To say it was a shock is an understatement.

just to let you all know how I am one year on. I had surgery on both breasts 3/4/2023. I was absolutely terrified.

i was only in for day surgery. I had mammaplasty on both breasts because I had enough tissue to do this. I was offered bi lateral mastectomy but this was too frightening for me to consider if there was an alternative.

in we were hoping that I would get away with surgery and radiation but the cancer had spread to 2 lymph nodes. I had samples sent to America and the score came back that I would benifit from chemotherapy. I was gutted. I had six sessions of chemotherapy one every three weeks, the first 3 were ok the last 3 very hard, I got sepsis and spent some time in hospital.

i cold capped for all of my sessions but I did lose about 80% of my hair. I lost it all on my scalp but retained a ring of hair around my hairline. The style similar to a monk!!!
I mainly used bandannas and scarfs as they were easy to wear. I got a lovely wig from Amazon which I wore for special occasions.

i have had to have several teeth removed because I will not be able to have major dental surgery due to ongoing treatments.

i am going to be on letrazole for the next 10 years. So far so good but I am suffering from aching joints and stiffness. I will also going on biphosphonates for my bones but this hasn’t started yet.

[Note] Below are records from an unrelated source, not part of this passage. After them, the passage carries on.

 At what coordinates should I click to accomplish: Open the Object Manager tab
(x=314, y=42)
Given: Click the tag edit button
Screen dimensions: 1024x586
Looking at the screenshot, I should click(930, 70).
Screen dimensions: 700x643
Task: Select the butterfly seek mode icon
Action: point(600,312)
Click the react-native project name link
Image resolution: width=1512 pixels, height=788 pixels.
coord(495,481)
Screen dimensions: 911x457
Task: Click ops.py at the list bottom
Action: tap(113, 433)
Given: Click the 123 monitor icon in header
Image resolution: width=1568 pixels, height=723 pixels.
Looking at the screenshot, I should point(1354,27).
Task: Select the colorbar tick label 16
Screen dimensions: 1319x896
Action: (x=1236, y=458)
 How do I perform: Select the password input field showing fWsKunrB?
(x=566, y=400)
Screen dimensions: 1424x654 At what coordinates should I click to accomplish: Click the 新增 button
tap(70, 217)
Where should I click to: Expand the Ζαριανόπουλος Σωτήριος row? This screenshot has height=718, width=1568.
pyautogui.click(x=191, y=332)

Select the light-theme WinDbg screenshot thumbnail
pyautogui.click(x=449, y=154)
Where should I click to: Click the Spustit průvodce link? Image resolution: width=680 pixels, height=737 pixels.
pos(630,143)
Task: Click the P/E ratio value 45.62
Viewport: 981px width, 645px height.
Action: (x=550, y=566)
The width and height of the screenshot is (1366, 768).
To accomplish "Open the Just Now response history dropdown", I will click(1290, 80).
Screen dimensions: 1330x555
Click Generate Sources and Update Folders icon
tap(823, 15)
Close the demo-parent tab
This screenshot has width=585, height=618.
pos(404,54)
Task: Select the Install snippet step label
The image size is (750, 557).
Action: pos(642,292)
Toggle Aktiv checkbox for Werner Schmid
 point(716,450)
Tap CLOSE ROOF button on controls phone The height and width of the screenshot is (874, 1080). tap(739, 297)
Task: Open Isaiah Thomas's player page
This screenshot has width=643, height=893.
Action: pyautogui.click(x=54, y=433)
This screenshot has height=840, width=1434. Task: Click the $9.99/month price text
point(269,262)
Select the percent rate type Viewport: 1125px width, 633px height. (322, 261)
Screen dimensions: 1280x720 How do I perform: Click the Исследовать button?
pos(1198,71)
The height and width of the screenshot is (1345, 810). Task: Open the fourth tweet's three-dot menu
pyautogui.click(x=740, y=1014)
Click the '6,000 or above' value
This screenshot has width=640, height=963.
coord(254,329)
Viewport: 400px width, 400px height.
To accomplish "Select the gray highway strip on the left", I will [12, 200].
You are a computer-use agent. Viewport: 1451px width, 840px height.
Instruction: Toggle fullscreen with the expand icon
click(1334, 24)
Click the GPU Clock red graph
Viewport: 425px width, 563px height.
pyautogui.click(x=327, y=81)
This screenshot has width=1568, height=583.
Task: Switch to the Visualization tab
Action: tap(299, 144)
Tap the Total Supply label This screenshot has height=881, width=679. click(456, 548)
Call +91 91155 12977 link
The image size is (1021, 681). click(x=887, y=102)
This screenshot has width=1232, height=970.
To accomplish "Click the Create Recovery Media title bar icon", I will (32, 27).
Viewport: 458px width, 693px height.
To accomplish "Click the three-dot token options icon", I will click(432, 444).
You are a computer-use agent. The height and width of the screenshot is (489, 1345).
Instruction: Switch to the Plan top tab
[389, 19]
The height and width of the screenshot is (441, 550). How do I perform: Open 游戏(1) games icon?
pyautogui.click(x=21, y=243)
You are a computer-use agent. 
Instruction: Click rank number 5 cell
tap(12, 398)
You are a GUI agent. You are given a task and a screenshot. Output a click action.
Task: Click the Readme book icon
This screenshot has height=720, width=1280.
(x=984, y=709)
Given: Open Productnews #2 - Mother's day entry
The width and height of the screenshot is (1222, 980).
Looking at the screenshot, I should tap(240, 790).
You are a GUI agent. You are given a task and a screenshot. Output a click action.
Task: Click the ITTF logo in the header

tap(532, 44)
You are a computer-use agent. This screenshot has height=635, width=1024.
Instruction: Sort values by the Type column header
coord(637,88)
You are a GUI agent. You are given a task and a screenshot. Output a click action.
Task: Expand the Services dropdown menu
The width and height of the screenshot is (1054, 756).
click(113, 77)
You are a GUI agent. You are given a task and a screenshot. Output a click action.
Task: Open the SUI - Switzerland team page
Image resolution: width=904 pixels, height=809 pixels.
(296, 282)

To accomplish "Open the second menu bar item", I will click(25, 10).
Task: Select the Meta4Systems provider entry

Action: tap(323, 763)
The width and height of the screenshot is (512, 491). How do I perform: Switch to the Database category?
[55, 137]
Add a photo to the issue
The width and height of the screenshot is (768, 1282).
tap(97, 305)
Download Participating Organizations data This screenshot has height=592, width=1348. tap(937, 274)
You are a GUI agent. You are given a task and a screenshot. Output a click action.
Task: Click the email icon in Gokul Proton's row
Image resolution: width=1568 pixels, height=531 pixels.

i was partnered up with “someone like you” through Brest Cancer Now, which was really helpful.

The radiology was in November for 6 sessions, this was ok. No where near a frightening as chemotherapy.

So I asked my surgeon at the end of treatment if I was cancer clear and she said that we had done everything that we could so I was.

i will have yearly mammograms for the next 5years. Fingers crossed.

my hair has started to grow back. It is pure silver and short but in need of a cut, I am so grateful to have hair again!
During my treatment I separated from my husband because he wasn’t being very supportive and I didn’t want to spend my last few years in that relationship.

we are slowly building out relationship back but I am not standing for the shit I used to put up with as I realised that I wanted to enjoy the rest of my life.

i hope this story will give hope to anyone recently diagnosed that there is light at the end of this very dark tunnel.

I realise that I may be back in this forum as I have already had three separate cancers but at the moment life is good.